Blanco y negro
Buenos Aires, 2008

Mi tía Delia, que se crió en el campo, contaba que sus padres a los doce años la mandaron en un tren, sola, a estudiar pupila a un colegio de monjas y hasta la Navidad siguiente no la vieron. Así estuvo, hasta que se recibió de maestra, a los dieciocho años.

Mi madre se quedo huérfana cuando tenía seis años. No podía entender por qué su mamá se había muerto, en un cuarto que ella recuerda como muy grande, blanco, soleado, cuando le habían contado el dicho popular: “Donde entra el sol, no entra el médico”. Es muy emocionante escucharla contar ese relato. Lo cuenta como algo natural. Con asombro. Sin tristeza. Luego la criaron dos tías solteras, su tía Juana y su tía Lola, hermanas de mi abuelo José Rodríguez. Inmigrantes españoles que llegaron a América desde Galicia a principios de siglo XX. Juana se casó ya grande con un sobreviviente de los campos de exterminio de la Alemania nazi, Denny Lichtenstein. Lola se quedó soltera. Mi abuela paterna también llegó de España. María Bezos. Modista. Enviudó cuando mi papá tenía cinco. Apenas llegó, se casó con un criollo, de tez aceitunada y pelo lacio renegrido. Pedro López. Cartero. Oriundo de Santa Fe. Mi abuela era una modista que llego a tener diecisiete oficiales -así se les decía a las ayudantes-, y les hacía los vestidos de fiesta a las mujeres de la alta sociedad santafecina. Trabajaba de sol a sol. Nunca se volvió a casar. Ya de vieja, en los años 60, a mis primas les hacía un vestido largo, de fiesta, en una tarde. Las chicas compraban la tela el viernes, para la fiesta del sábado a la noche. Dice mi padre que mi abuela cortaba la tela sin molde. A ojo. Casi sin tomar las medidas.

Estas escenas están en mí. Soy eso. Las marcas a fuego de las más íntimas emociones personales se conjugan con el devenir de un pueblo y así se forma lo que llamamos identidad cultural. Entre las grandes “causas” y el llanto contenido de una joven en la soledad infinita de un claustro de monjas, añorando un abrazo materno, un domingo a la noche.

:: Tareas requeridas ::
1 – Según el texto sobre la historia familiar, ¿a qué edad se recibió de maestra la tía Delia?
2 – Prosiga el texto sobre la historia familiar a continuación de su última oración.

:: Información proporcionada ::
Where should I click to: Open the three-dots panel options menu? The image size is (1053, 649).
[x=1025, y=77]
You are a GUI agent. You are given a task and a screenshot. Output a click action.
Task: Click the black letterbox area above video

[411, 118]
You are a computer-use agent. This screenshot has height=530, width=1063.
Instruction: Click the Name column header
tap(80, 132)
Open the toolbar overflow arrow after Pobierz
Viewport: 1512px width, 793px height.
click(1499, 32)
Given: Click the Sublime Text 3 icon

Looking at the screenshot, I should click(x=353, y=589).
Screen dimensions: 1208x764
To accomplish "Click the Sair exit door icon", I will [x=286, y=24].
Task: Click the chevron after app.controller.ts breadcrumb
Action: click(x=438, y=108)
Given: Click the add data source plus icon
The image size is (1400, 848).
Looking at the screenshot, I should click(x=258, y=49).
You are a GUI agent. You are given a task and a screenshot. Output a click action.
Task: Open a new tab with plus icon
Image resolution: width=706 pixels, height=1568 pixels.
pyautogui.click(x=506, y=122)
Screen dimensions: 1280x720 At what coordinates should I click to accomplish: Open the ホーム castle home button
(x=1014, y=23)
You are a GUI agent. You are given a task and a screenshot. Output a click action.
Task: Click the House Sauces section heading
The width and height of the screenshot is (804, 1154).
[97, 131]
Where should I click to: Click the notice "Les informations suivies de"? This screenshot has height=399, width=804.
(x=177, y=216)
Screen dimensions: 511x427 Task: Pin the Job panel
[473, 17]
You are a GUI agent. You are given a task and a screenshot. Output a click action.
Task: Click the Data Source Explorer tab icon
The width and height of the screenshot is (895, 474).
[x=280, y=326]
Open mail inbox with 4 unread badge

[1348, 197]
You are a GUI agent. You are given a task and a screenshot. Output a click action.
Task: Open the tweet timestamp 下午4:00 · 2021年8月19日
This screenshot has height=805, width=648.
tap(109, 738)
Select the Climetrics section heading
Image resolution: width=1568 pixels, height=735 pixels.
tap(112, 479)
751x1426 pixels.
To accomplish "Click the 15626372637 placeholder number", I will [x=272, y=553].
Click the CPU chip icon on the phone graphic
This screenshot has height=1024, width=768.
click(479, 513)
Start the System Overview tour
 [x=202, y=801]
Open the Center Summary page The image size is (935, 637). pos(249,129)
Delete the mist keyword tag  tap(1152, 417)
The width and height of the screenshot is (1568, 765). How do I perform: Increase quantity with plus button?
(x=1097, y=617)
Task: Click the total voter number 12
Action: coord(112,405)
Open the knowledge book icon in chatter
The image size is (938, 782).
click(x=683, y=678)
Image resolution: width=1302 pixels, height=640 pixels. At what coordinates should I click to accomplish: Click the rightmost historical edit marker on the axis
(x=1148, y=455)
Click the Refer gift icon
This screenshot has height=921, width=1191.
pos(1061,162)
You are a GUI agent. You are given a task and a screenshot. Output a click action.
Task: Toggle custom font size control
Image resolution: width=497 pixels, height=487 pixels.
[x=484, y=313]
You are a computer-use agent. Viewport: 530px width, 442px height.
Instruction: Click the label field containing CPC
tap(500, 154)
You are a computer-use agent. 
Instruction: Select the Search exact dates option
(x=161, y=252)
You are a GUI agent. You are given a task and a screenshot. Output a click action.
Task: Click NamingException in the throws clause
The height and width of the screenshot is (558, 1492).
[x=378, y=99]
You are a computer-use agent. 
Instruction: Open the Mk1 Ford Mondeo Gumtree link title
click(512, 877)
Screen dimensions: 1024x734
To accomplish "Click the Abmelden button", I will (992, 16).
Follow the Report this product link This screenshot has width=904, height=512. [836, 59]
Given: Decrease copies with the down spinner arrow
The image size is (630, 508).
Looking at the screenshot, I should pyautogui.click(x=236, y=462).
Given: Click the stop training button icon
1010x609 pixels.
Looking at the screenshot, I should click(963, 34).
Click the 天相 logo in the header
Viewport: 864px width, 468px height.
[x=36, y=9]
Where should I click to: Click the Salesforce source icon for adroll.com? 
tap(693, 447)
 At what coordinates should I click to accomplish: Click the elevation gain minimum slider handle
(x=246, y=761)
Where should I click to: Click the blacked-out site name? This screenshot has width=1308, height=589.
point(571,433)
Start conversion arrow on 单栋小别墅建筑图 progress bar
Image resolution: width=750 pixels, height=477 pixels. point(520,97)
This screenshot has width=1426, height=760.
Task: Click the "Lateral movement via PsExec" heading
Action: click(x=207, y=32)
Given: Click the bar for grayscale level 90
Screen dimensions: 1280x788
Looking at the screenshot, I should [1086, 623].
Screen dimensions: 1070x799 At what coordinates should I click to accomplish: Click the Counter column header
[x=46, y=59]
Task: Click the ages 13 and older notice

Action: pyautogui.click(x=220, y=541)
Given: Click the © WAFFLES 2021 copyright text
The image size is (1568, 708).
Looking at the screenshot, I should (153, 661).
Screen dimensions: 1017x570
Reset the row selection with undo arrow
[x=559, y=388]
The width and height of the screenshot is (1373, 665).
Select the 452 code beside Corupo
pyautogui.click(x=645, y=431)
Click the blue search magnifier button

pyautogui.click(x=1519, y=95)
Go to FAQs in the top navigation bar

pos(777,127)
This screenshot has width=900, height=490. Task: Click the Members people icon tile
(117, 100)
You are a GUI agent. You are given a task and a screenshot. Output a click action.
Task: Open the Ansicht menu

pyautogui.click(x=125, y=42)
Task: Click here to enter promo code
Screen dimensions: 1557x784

:: Respuestas del ejercicio ::
1 – A los dieciocho años.

2 –
Mi mamá. Santa Fe, 1992

Así somos. Nietos mestizos de criollos con gallegos, tanos, judíos rusos, polacos, que a fuerza de la prepotencia del trabajo se empeñaron en construir un país en estas salvajes pampas, donde el gauchaje estaba acostumbrado a matar una vaca para comerse un par de bifes y dejar el resto a los caranchos. A mí no me gusta la prepotencia. Ni del trabajo de ni de nada. Tampoco me gustan los gauchos sabelotodo, que miran de reojo y se ríen si uno se sube al caballo con la pierna equivocada. Yo soy zurdo. Y estoy seguro de que al caballo le da lo mismo. Me gusta perder tiempo. Buscar refugio en la escritura. Que nadie me moleste y así poder estar en paz comulgando con mis ancestros, con mis otros yo. Con mis muertos. Con los amores que no han sido, con los que están y con los que no serán. Recordar mi juventud en Santa Fe: salgo a caminar después del almuerzo desde mi casa de la calle Güemes, bajando por Balcarce hacia el puente colgante, cortando camino por abajo de la autopista, un día de otoño húmedo, con cielo gris, con las olas de la laguna que rompen pegando sobre la baranda, salpicando agua, haciendo el clima insoportablemente pegajoso. Me quedo un rato largo. Me apropio de ese lugar de nadie para poder ser libre. La fotografía tiene relación directa con la melancolía. Con la muerte. Es una frase hecha. Estaba evitando decirla pero se tipeó casi sola.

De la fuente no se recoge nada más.